EXERCISE OBJECTIVE:
Find each line in the records below that contains the string "screenshot" with matching case, and copy those lines.

## Start

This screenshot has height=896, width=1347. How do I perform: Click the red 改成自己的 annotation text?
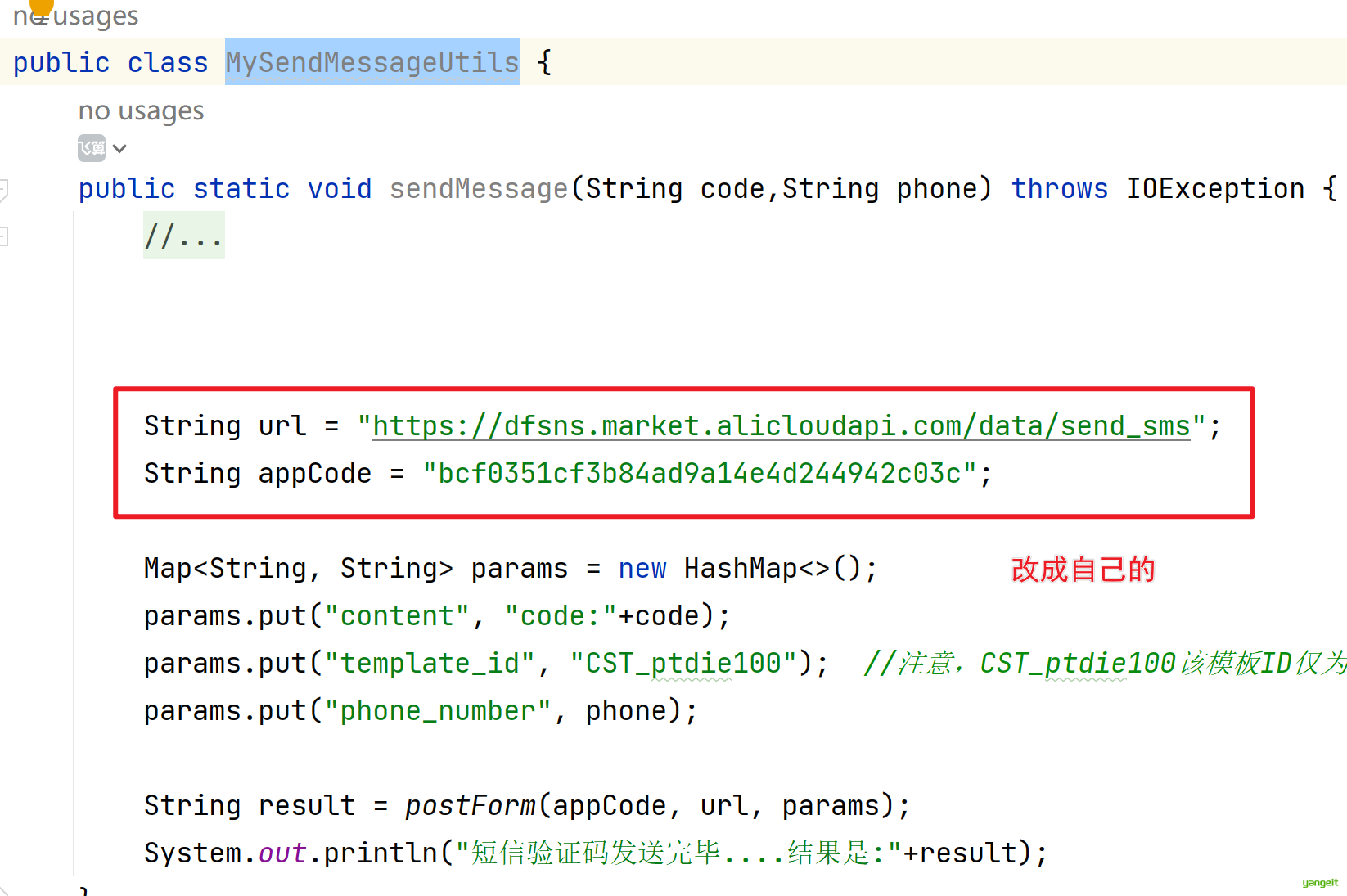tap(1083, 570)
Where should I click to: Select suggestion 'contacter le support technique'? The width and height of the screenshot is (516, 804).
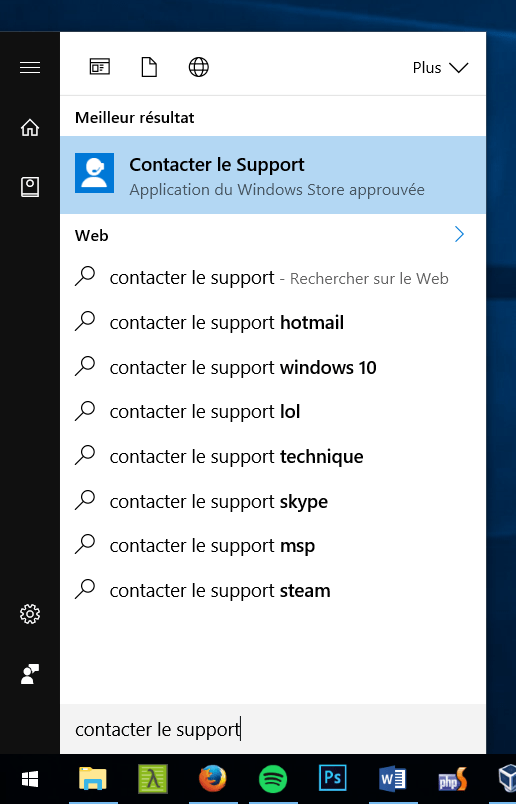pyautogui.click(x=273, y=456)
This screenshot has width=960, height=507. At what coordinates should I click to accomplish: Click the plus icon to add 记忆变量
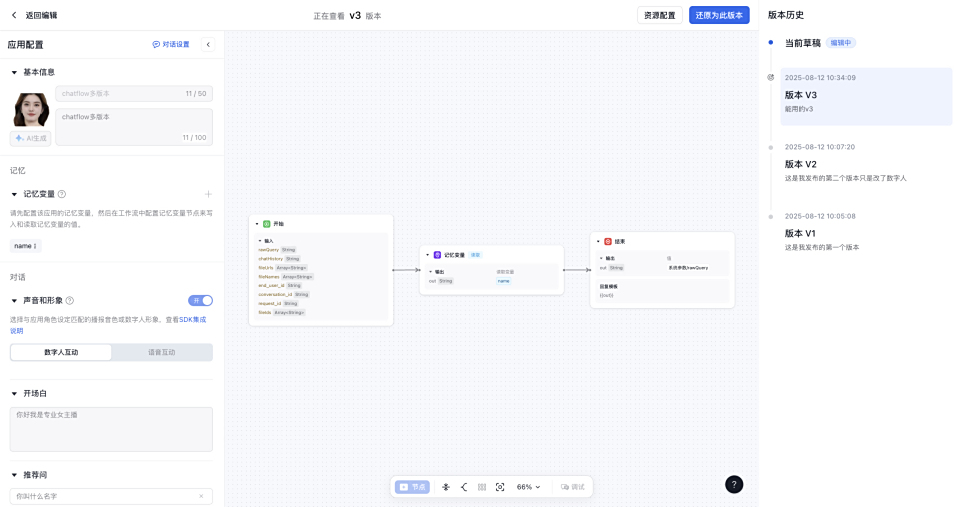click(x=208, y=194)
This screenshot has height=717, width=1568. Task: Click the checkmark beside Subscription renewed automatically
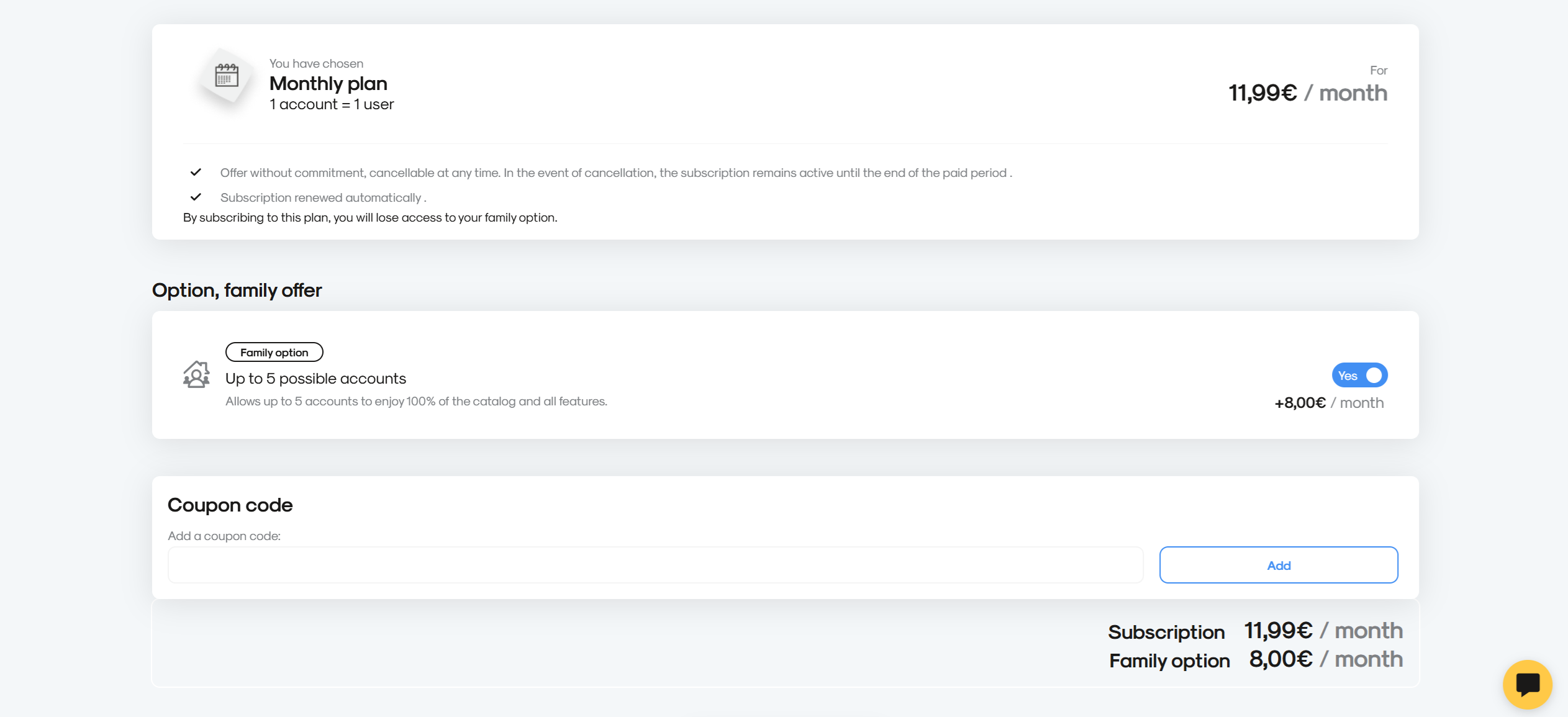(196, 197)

## End

EXERCISE SOLUTION:
This screenshot has height=896, width=1347. How do I perform: Click the red 改成自己的 annotation text?
Where should I click to: Select suggestion 'contacter le support technique'? The width and height of the screenshot is (516, 804).
This screenshot has width=960, height=507. At what coordinates should I click to accomplish: Click the plus icon to add 记忆变量
This screenshot has height=717, width=1568. Task: Click the checkmark beside Subscription renewed automatically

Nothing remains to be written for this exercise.